__Enunciado__
Por favor, transcreva na íntegra, sem alterar uma única palavra, o excerto sobre a conquista do título da Segunda Liga.

-------- Excerto --------

JG: Vínhamos há dois ou três anos também a tentar subir e estávamos, como se costuma dizer, «sempre a morrer na praia». [risos] Depois, no ano seguinte, que até, para mim, o ano até foi considerado o ano mais competitivo da Segunda Liga, com Rio Ave, Vitória SC, Feirense, Santa Clara. Era um ano de aposta de muitos clubes e que nós sentíamos que ia ser um ano difícil e fomos campeões. Nós sentimos isso a partir do momento em que jogávamos bom futebol. Eu acho que o espírito era bom, a liderança feita dentro do balneário, a mística das gentes da terra conseguia com que se passasse uma mensagem de dentro para fora bastante positiva. Nós conseguimos fazer essa gestão como deve ser feita ao futebol, sempre de dentro para fora. O Bruno China, Joel, Nuno Silva, jogadores que fizeram toda a diferença dentro do balneário, não só pelas qualidades que tinham desportivas. O Beto acaba por entrar, vem do Marco de Canaveses, depois de um ano difícil. Acaba por descer de divisão numa equipa que tinha muitas limitações. Eu acho que nós contra eles marcamos cerca de 11 golos. Ele era um excelente guarda-redes, sem dúvida. É uma fase da época, a partir do último terço, principalmente, em que nós começámos a fazer contas e tínhamos a noção que, com todos os jogos que iríamos encontrar, iríamos estar mais perto da subida. Tínhamos o Olhanense também muito forte nessa altura.

-------- Dados fornecidos --------

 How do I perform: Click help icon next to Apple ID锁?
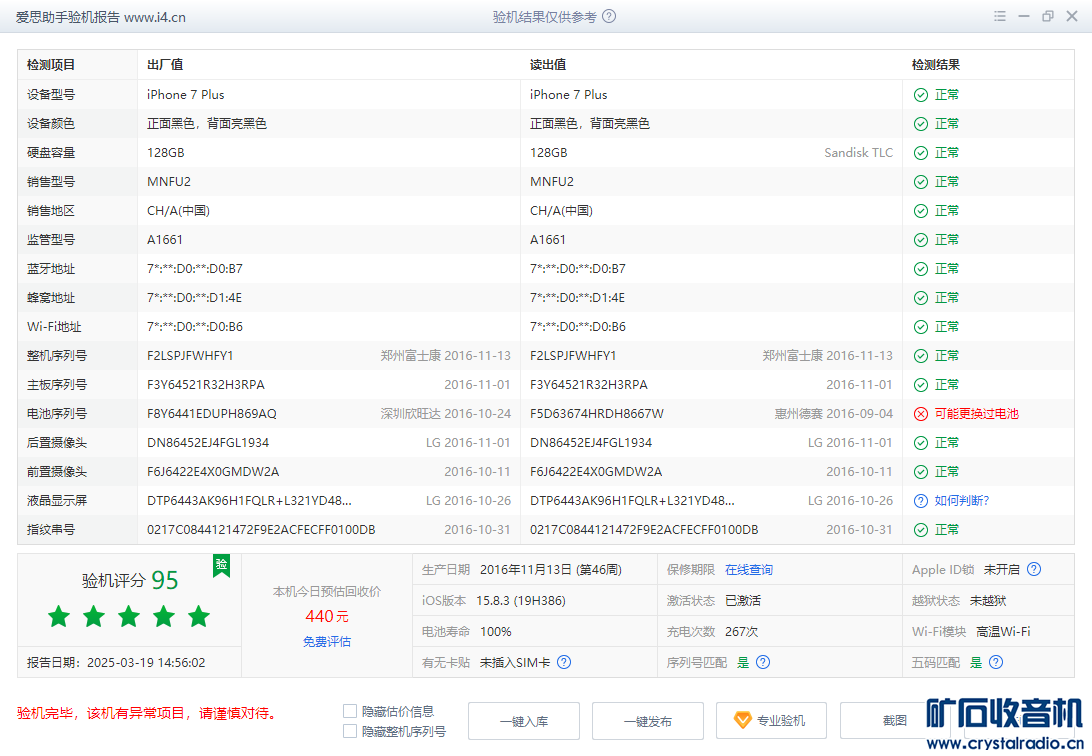pyautogui.click(x=1034, y=570)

--------

__Exercício resolvido__
JG: Vínhamos há dois ou três anos também a tentar subir e estávamos, como se costuma dizer, «sempre a morrer na praia». [risos] Depois, no ano seguinte, que até, para mim, o ano até foi considerado o ano mais competitivo da Segunda Liga, com Rio Ave, Vitória SC, Feirense, Santa Clara. Era um ano de aposta de muitos clubes e que nós sentíamos que ia ser um ano difícil e fomos campeões. Nós sentimos isso a partir do momento em que jogávamos bom futebol. Eu acho que o espírito era bom, a liderança feita dentro do balneário, a mística das gentes da terra conseguia com que se passasse uma mensagem de dentro para fora bastante positiva. Nós conseguimos fazer essa gestão como deve ser feita ao futebol, sempre de dentro para fora. O Bruno China, Joel, Nuno Silva, jogadores que fizeram toda a diferença dentro do balneário, não só pelas qualidades que tinham desportivas. O Beto acaba por entrar, vem do Marco de Canaveses, depois de um ano difícil. Acaba por descer de divisão numa equipa que tinha muitas limitações. Eu acho que nós contra eles marcamos cerca de 11 golos. Ele era um excelente guarda-redes, sem dúvida. É uma fase da época, a partir do último terço, principalmente, em que nós começámos a fazer contas e tínhamos a noção que, com todos os jogos que iríamos encontrar, iríamos estar mais perto da subida. Tínhamos o Olhanense também muito forte nessa altura.